A recurring theme in IndiGo’s rise has been institutional urgency. Whenever airlines collapsed, regulators and airports prioritised restoring connectivity. IndiGo was often the first to say “yes”.

This raised structural questions:

  • Were slot reallocations sufficiently competitive?

  • Did emergency decisions entrench long-term dominance?

  • Was consumer choice compromised over time?


The Road Ahead: Is IndiGo Too Big to Fail?

With Air India backed by the Tata Group, the competitive landscape is evolving. IndiGo’s recent operational disruptions have exposed the vulnerabilities of market concentration.

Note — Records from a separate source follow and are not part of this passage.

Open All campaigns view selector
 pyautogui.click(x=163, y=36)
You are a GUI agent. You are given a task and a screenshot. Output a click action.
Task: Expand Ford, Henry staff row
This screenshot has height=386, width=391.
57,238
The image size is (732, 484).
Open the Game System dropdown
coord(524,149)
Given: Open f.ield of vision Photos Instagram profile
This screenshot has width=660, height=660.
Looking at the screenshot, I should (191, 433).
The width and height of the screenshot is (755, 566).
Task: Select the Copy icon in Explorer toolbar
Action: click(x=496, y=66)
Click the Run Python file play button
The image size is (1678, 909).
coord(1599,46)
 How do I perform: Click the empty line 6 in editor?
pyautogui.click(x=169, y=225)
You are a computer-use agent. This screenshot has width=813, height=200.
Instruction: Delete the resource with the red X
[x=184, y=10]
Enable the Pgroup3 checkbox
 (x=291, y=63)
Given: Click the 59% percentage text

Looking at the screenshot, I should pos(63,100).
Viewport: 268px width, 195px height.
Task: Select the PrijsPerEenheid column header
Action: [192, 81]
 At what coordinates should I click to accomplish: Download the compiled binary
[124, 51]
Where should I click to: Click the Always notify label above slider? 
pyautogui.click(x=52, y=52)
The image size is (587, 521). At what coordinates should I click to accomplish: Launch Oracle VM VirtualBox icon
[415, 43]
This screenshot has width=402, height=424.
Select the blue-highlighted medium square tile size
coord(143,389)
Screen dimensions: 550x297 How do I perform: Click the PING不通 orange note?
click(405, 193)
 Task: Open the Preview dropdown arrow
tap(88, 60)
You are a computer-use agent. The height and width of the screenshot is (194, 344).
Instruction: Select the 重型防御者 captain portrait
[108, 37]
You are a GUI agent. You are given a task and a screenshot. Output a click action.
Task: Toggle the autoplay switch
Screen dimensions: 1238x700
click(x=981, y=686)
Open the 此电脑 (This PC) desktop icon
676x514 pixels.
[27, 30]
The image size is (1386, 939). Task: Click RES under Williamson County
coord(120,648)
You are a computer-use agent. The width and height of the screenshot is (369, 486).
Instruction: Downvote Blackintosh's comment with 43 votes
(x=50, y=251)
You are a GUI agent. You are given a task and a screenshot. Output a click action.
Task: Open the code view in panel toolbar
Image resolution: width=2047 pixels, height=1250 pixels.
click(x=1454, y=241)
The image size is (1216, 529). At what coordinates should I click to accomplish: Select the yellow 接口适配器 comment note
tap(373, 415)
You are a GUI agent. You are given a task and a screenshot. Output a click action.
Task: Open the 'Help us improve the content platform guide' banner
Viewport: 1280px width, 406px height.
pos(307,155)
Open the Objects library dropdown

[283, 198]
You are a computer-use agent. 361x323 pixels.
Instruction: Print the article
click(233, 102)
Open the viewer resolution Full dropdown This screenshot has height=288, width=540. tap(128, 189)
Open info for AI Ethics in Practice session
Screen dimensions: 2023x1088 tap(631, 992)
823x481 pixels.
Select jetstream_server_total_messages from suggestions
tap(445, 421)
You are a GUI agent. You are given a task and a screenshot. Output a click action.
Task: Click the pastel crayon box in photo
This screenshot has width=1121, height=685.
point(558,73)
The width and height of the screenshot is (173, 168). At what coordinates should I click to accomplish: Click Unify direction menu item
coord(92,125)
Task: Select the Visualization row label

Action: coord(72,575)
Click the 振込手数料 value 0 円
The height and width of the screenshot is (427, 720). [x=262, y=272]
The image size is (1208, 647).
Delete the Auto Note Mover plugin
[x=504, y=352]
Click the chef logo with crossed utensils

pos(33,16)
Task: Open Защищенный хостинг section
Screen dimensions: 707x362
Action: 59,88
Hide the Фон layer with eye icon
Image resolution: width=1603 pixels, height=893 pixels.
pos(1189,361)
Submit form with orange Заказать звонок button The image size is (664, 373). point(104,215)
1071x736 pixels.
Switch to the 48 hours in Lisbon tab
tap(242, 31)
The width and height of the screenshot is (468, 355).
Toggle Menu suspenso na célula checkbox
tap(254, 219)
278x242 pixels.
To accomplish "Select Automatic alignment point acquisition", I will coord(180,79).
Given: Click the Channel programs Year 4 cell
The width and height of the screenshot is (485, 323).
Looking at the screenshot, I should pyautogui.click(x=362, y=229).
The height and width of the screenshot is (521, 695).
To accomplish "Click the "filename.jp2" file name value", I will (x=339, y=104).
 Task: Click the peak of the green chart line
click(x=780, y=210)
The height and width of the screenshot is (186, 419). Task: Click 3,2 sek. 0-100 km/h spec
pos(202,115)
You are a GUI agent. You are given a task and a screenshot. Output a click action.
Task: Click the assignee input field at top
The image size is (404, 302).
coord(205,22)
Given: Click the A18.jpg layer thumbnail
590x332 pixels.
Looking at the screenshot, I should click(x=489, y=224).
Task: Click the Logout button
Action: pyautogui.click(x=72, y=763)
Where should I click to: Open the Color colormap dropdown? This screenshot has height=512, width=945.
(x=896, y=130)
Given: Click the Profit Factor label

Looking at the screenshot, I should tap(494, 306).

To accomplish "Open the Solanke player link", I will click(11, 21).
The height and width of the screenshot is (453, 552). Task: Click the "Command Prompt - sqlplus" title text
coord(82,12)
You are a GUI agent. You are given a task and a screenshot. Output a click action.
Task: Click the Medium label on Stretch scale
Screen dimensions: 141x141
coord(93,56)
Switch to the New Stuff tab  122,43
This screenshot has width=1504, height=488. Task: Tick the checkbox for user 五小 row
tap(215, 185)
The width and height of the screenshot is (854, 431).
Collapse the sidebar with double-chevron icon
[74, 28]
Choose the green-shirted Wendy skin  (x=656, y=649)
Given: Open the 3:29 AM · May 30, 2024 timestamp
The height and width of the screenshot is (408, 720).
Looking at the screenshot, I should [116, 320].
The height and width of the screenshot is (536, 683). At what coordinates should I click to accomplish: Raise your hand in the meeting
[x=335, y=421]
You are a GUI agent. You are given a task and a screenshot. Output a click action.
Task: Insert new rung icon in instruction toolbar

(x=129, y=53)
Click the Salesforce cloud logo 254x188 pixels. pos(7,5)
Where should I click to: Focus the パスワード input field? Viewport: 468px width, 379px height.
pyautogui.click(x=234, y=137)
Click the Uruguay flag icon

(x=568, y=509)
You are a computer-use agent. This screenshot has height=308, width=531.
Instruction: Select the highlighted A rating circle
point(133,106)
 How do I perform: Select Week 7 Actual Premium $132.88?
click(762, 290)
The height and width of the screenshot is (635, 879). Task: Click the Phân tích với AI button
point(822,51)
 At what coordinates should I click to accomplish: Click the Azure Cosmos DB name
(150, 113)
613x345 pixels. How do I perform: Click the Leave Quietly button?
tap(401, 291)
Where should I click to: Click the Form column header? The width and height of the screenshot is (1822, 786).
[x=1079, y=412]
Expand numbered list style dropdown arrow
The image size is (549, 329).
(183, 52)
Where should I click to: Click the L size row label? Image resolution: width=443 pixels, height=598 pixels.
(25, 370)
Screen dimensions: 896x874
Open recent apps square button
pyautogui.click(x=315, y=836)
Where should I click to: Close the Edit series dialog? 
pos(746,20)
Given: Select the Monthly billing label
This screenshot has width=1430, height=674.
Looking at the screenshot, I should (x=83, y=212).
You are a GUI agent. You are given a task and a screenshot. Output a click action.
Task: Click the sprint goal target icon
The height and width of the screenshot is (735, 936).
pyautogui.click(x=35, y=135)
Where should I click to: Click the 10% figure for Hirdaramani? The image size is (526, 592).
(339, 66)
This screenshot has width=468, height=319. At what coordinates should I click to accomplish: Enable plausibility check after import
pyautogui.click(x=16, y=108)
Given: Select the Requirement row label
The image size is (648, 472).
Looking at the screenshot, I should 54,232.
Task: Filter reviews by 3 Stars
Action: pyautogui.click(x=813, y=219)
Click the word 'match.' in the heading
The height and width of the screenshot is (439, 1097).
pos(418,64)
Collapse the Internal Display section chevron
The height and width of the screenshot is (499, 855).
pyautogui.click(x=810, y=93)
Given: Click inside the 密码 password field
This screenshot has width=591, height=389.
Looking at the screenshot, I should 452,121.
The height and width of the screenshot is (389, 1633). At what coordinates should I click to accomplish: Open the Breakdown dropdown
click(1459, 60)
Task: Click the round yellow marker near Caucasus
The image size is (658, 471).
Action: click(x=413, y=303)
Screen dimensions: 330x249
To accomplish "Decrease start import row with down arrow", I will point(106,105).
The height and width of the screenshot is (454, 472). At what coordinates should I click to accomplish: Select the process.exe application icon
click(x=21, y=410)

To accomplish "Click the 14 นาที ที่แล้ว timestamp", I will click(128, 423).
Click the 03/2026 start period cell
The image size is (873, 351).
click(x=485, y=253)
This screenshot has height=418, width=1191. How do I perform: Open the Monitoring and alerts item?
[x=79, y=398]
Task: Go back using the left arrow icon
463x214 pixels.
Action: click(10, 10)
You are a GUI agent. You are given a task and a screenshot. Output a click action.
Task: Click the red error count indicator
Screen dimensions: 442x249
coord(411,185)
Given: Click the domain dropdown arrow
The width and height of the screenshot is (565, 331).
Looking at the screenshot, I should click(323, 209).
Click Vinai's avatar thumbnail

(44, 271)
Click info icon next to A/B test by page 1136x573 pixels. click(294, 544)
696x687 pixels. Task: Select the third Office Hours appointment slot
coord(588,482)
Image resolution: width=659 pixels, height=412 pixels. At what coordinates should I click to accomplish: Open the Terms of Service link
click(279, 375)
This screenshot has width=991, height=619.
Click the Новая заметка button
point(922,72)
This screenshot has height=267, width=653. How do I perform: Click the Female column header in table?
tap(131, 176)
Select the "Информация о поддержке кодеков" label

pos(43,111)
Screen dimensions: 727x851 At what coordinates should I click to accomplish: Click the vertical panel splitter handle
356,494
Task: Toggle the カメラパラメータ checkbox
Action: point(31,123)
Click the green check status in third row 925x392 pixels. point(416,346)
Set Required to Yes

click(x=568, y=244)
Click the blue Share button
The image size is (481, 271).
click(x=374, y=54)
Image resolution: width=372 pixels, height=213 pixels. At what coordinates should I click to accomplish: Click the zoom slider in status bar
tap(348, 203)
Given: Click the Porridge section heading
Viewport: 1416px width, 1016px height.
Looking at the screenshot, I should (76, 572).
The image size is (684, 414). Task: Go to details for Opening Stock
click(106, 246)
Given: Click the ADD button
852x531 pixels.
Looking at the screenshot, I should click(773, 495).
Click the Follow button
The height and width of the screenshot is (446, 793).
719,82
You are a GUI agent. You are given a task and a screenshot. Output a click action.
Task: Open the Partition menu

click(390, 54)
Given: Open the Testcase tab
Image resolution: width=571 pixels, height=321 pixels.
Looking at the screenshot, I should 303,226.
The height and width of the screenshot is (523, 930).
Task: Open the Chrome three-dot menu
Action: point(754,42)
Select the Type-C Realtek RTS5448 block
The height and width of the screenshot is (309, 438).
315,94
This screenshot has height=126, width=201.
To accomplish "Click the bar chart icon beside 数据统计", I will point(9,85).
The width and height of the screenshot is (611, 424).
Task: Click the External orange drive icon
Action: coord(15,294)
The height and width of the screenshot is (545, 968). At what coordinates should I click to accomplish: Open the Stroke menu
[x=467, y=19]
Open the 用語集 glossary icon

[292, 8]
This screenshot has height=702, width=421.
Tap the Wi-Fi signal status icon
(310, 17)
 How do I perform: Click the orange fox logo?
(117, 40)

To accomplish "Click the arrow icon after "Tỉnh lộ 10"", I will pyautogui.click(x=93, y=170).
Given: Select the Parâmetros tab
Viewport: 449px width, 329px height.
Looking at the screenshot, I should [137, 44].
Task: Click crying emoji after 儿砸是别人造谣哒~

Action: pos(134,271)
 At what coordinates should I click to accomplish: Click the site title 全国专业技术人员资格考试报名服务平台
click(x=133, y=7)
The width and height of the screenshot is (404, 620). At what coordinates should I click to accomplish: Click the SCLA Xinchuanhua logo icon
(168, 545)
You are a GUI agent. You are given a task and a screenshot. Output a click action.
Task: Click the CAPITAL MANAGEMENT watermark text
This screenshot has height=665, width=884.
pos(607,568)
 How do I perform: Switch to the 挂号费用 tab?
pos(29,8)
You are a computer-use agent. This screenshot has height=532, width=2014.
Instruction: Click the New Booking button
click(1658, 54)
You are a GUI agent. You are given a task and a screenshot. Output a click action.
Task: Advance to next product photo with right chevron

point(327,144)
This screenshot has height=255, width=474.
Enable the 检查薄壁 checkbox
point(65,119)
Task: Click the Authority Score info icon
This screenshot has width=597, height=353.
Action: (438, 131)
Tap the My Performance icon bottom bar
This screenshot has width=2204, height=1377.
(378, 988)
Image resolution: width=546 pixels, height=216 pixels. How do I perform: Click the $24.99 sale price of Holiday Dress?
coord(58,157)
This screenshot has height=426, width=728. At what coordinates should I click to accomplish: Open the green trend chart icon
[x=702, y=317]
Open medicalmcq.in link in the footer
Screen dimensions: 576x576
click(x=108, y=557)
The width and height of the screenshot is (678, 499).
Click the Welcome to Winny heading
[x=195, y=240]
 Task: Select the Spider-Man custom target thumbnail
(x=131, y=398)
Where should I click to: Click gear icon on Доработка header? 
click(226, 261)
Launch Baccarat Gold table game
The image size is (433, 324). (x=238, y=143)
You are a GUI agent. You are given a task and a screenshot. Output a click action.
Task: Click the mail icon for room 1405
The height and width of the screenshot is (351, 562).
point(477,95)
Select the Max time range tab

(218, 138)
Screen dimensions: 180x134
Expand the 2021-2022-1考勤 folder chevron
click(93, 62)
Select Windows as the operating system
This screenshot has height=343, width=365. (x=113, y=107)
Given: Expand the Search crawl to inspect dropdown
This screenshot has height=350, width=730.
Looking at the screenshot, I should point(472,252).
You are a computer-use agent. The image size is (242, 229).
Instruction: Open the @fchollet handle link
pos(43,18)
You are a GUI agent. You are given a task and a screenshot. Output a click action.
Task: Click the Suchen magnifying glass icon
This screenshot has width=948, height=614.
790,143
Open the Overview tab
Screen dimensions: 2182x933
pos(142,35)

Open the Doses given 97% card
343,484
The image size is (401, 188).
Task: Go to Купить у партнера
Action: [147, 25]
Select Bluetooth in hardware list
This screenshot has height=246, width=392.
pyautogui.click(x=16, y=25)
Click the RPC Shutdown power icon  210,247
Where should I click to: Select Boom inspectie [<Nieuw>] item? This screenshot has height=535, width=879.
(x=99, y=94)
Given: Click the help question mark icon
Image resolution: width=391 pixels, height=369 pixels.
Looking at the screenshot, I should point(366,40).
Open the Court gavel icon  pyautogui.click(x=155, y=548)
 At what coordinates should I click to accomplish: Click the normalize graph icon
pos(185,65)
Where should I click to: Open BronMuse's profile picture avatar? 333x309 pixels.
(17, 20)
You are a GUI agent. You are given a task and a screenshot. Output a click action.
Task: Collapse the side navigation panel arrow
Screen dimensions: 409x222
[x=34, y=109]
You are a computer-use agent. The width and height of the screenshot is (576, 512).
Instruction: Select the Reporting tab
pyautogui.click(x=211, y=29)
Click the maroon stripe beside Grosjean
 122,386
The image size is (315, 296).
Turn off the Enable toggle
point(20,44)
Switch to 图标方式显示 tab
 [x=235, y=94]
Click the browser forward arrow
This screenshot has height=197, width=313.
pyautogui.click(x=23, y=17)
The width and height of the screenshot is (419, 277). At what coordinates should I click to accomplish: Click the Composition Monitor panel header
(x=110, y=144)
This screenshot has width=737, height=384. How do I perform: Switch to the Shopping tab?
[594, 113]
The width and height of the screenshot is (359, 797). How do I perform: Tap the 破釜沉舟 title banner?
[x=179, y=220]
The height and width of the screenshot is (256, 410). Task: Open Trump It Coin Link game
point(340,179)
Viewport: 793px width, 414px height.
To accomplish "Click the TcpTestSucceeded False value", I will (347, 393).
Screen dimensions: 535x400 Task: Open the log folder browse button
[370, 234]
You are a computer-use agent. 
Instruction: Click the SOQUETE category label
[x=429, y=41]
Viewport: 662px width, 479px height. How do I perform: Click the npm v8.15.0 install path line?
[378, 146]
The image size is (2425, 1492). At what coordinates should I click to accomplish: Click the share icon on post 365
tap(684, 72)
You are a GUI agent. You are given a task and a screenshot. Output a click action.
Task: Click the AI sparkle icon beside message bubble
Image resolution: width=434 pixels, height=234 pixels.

For nearly two decades, competitors squeezed into gaps IndiGo left behind. Today, those gaps may finally widen again.

The CCI investigation will test whether market leadership crossed into market abuse—and whether Indian competition law is equipped to address dominance created not by wrongdoing, but by systemic failure around it.


Conclusion

IndiGo’s ascent was not engineered by illegality but enabled by industry collapse, regulatory pragmatism, and unmatched execution. However, dominance brings accountability.

The CCI probe represents a necessary institutional moment: one that asks whether efficiency without competition ultimately harms the market it once saved.